A colorful, floral-painted newspaper box is one of the first things to welcome students to campus near the bus stop on State University Drive. And while thousands walk past the box every day, few know the story behind it.
In 2007, as city officials discussed removing oft-vandalized sidewalk news boxes altogether, the Sacramento News & Review launched the SN&R Newsstand Art Project. Under the banner of “making news beautiful,” the local paper tapped dozens of artists to turn newsstands into “art racks” with the dual purpose of dissuading vandals and persuading the city to keep newsstands on Sacramento sidewalks.
One of the very first painters? Sacramento State’s own Sarah Billingsley (’13, M.A. Communications), a proud alumna and current marketing communications director for the College of Continuing Education. She worked at SN&R with husband, Michael, who conceived and launched the project, before they both came to Sacramento State, where they earned their master’s degrees.
“I took a big leap of faith and left my old career and came back to college,” Billingsley says, “and there was my art box that I drove by every day.”
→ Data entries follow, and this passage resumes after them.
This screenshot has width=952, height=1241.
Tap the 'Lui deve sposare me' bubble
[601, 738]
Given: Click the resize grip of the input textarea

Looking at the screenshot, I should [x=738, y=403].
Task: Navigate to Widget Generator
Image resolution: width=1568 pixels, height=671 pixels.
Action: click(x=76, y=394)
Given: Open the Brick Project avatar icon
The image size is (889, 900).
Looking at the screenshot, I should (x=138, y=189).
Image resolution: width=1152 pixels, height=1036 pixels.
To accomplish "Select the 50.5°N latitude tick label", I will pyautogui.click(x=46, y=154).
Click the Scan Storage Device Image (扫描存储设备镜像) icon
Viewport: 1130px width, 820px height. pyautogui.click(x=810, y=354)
For the design, Billingsley found inspiration in a poem about spring written by her father, who had passed away earlier that year. Her painting brought to life her father’s words, some of which were included in SN&R’s advertisement for the project:
“There is awareness of life now, and purpose. In the arms of Spring is perfection and joy.”
Billingsley’s box art helped kick off a project that would eventually lead to a wave of new public artworks to transform boring into beautiful. (The Sacramento Metropolitan Arts Commission’s Capitol Box Art Project is one of the most recent examples.) And while Billingsley may not self-identify as an artist, her art has endured for nearly a decade, a legacy that goes far beyond the campus.